CONVENHAMOS, NÃO É POUCA COISA
Nunca busquei o poder a qualquer custo. Nesse sentido, sempre deixei que as coisas fluíssem. Não me submeto, assim, a qualquer condição para ascender. Contudo, não penso e nem ajo nesse sentido para parecer diferente, já que o normal mesmo é, estando no poder, buscar ascensão, alcançando cargos de direção, para engrandecer o curriculum, ser destacado numa galeria de fotografias ou para receber homenagens, o que não é bem a minha praia; ademais, porque sou carente de dois predicados básicos para qualquer pleito eletivo: simpatia e carisma.
Essa minha posição confronta a teoria segundo a qual todas as nossas motivações e energias não passam de aspirações pelo poder; até mesmo o sexo, o que, segundo essa teoria, seria uma das categorias de poder, “seja porque queremos possuir o corpo de outra pessoa – e, portanto, possuímos a pessoa completamente -, seja porque achamos que, ao possuí-la, impedimos outros de fazê-lo” (Leszek Kolakowki, in Pequenas Palestras sobre Grandes Temas, editora Unesp, p. 12).
Nessa linha de compreensão, Hobbes entendia que o movimento primário de todo ser humano é em direção ao poder. É dele a conclusão: “[…] evidencio uma inclinação geral de toda a humanidade, um perpétuo e incansável desejo de poder após poder, que só cessa com a morte[…]” (apud Martin Cohen, Casos Filosóficos, 2012, p.135).
É compreensível, pois, é à luz dessas menções teóricas – confirmadas na prática -, que muitas energias são despendidas pelo homem na busca pelo poder. Daí que não são poucos os que, obstinados, perseguem o poder de toda forma, despendendo até as forças que não têm. Todavia, a busca do poder não deve levar os postulantes a uma luta fratricida e sem limites, impondo aos contendores, bem ao reverso, o necessário e inefável respeito à sua própria dignidade.
O homem público se credencia para o exercício do poder em face da sua história; daí por que a sua conduta deve, como imperativo moral, ser ilibada, escorreita, imaculada, ainda que a ascensão, muitas vezes, resulte frustrada.
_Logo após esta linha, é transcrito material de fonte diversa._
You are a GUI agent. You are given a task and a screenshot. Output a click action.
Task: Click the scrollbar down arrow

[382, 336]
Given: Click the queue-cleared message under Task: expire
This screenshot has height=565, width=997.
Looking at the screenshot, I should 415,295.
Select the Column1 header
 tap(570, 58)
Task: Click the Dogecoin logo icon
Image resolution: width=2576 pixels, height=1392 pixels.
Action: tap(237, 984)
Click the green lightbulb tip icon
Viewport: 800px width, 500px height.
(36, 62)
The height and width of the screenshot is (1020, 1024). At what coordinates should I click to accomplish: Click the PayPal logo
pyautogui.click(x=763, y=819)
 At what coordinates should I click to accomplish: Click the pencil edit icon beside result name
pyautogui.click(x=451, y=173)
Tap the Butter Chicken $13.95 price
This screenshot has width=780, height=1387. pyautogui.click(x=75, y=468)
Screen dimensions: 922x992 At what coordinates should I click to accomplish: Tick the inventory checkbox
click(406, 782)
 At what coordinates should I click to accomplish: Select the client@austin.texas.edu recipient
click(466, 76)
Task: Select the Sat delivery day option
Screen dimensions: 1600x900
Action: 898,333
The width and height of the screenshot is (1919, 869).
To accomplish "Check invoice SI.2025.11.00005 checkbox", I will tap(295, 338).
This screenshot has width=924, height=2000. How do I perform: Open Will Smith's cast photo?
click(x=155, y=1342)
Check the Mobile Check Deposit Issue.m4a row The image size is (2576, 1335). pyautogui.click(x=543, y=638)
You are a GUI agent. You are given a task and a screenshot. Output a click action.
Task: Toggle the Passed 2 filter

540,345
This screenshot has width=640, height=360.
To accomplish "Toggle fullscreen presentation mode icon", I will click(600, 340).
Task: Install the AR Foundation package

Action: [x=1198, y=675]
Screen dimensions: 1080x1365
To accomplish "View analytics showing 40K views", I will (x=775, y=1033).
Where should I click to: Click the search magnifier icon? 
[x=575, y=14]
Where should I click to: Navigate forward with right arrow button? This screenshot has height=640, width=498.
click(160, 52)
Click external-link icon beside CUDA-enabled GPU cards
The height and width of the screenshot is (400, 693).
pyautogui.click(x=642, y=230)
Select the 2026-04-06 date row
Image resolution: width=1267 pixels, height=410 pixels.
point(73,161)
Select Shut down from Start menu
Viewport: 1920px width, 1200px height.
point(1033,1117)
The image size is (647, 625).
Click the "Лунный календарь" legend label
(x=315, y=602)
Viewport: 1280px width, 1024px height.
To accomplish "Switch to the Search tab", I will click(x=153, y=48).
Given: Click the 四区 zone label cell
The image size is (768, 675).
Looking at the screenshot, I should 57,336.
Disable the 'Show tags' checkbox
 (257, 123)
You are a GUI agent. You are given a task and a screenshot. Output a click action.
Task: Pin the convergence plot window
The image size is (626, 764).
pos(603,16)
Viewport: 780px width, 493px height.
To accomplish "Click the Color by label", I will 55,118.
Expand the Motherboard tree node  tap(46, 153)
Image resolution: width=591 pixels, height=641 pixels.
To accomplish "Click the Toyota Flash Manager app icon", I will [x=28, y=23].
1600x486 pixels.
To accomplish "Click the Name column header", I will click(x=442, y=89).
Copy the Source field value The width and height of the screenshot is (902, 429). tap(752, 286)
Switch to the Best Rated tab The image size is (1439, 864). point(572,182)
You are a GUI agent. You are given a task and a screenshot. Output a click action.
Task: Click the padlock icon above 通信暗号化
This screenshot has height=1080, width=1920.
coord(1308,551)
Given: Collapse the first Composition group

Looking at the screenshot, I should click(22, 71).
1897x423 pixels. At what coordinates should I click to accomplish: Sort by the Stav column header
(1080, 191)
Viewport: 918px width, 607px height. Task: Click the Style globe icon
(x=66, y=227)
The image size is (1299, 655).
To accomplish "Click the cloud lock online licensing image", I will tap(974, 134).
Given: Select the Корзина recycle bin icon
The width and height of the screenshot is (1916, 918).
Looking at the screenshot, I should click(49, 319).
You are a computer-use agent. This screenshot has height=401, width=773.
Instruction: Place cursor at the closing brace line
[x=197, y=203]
Assim pensando, compreendo que não se deve transigir com o erro e com as concessões covardes e pouco republicanas em face do poder.
Faço essas reflexões apenas para deixar consignada a minha especial admiração por Sérgio Moro – não só em face de ter liderado a maior e mais exitosa operação de combate à corrupção que se tem notícias na história do Brasil, como também por não ter se submetido aos caprichos do supremo mandatário da nação para alcançar uma indicação ao Supremo Tribunal Federal, sabido que não são poucos os que, por ela, trocariam a própria dignidade. Digo isso porque ele bem que poderia ter aquiescido com todas as vontades de Sua Excelência para, assim, ficar “de boa” e pavimentar seu caminho em direção à suprema indicação, como vem fazendo André Mendonça, “em ações tão espetaculares quanto ridículas” (Elio Gaspari). Sérgio Moro, ao contrário, com a honradez e dignidade poucas vezes vistas, firmou posição definitiva em face de suas convicções e, com elas inabaladas, abriu mão de sua indicação, no afã de fazer a coisa certa.
Nada obstante a admiração que nutro por Sérgio Moro, como de resto nutrem por ele todas as pessoas de bem cansadas dos desvios de conduta dos nossos homens públicos, anoto que sempre vi, com reservas (cum grano salis, portanto), determinadas posições do ex-juiz, que, como todos nós, errou aqui e acolá, malgrado, reconheça-se, com absoluta preponderância dos acertos, razão pela qual eu não o absolvo de seus pecados e nem o canonizo pelos acertos, impondo-me o dever, todavia, de destacar que, num mundo em que há pessoas capazes de qualquer expediente pelo poder, ele, no particular, como em tantas outras ações, deu um exemplo de rara dignidade ao Brasil: primeiro, ao deixar o Poder Judiciário para servir ao país e, depois, ao abrir mão da indicação ao STF, em defesa de suas convicções pessoais, o que, convenhamos, não é pouca coisa.
É isso.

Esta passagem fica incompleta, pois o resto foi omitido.